=== WHAT YOU SHOULD DO ===
Set out the lines below as a numbered list, omitting any blank lines.

=== DATA SUPPLIED ===
↓

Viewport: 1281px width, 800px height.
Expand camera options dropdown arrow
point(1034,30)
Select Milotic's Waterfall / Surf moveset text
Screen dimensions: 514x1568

↑

=== EXPECTED ANSWER ===
1. Viewport: 1281px width, 800px height.
2. Expand camera options dropdown arrow
3. point(1034,30)
4. Select Milotic's Waterfall / Surf moveset text
5. Screen dimensions: 514x1568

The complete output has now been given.